**Challenges**
**a)** In the Gawk 4.0.0 article, who first took on rewriting Gawk's internals with a byte-code-style engine?
**b)** List every new item that the opening paragraph of the Gawk 4.0.0 article names for the 4.0.0 release.
**c)** For each statement, say whether the Gawk 4.0.0 article agrees with it, and quote the words that decide it: (i) Gawk 4.0.0 was announced on June 30th. (ii) The rewritten internals give a huge performance boost. (iii) Robbins began bringing Haque's code up to date in early 2010.

**Text excerpt**
•••••

LWN.net Logo

Development

A look at Gawk 4.0.0

July 7, 2011

This article was contributed by Joe 'Zonker' Brockmeier.

GNU Awk (Gawk) is one of those workhorse utilities that usually doesn't make news. The 4.0.0 release, however, deserves a look. Announced on June 30th, the latest iteration of Gawk brings the first Gawk debugger, a sandbox mode for running less trusted scripts, revised internals, a number of changes to regular expressions, and IPv6 compatibility.

Gawk is one implementation of Awk. Named for the last names of its inventors (Alfred Aho, Peter Weinberger, and Brian Kernighan), Awk is a scripting language that's standard across UNIX platforms — and by standard I mean that Awk has been part of a standard UNIX (or UNIX-like) system since the beginning, as well as part of the POSIX specification from the Open Group. Even though Gawk is one of many Awks, it stands out as being one of the most widely used. What is it used for? Gawk is best-known for data extraction and reporting, though it's been used to write IRC bots, a YouTube downloader, and for AI programming.

New in 4.0.0

Gawk 4.0.0 is a fairly hefty update from the 3.1.8 release. According to the release announcement, Gawk not only packs a number of new features, bugfixes, and some updates to comply with POSIX 2008, it also has "revamped internals."

To find out what was revamped, and why, I asked Gawk maintainer Arnold Robbins by email. It turns out that the revamp has a lengthy history. Robbins says that "some years ago" John Haque took on rewriting Gawk's internals using a byte-code-style engine — and to implement a debugger in the process. Unfortunately, that work wasn't integrated and Haque moved on. In early 2010, Robbins started trying to bring Haque's code up to date. According to Robbins, the rewrite doesn't provide a huge performance boost, but it does bring a major useful feature:

The performance is about the same (or slightly better) than the original internals, and I have not yet found a case where it's worse. But the really big gain, and why I wanted to have the change, is that gawk now provides an awk-level debugger (similar to GDB).

•••••

**Data provided**
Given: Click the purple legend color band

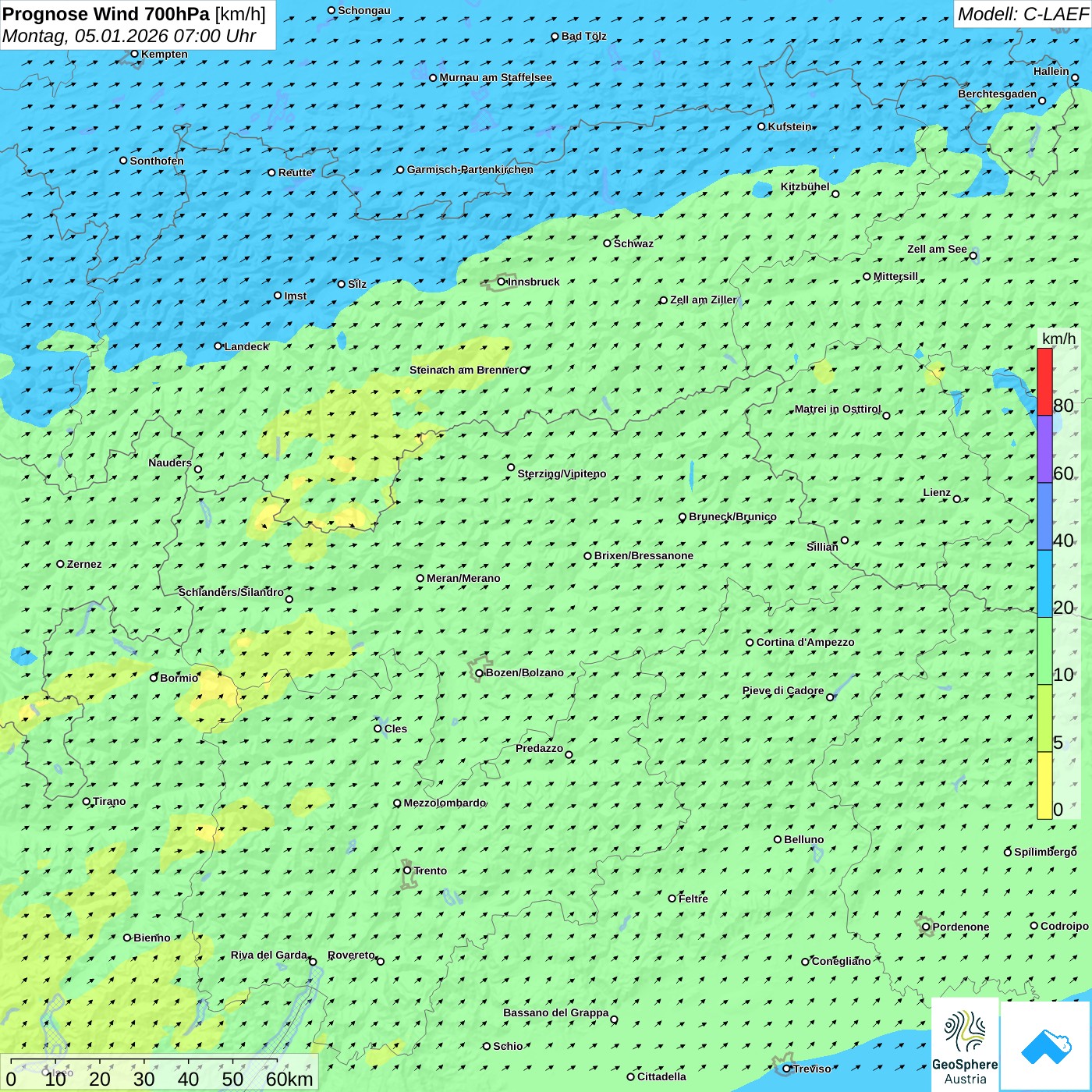Looking at the screenshot, I should (x=1044, y=448).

•••••

**Answers by task**
**a)** John Haque.

**b)**
- The first Gawk debugger
- A sandbox mode for running less trusted scripts
- Revised internals
- A number of changes to regular expressions
- IPv6 compatibility

**c)**
(i) Yes: "Announced on June 30th"
(ii) No: "the rewrite doesn't provide a huge performance boost"
(iii) Yes: "In early 2010, Robbins started trying to bring Haque's code up to date."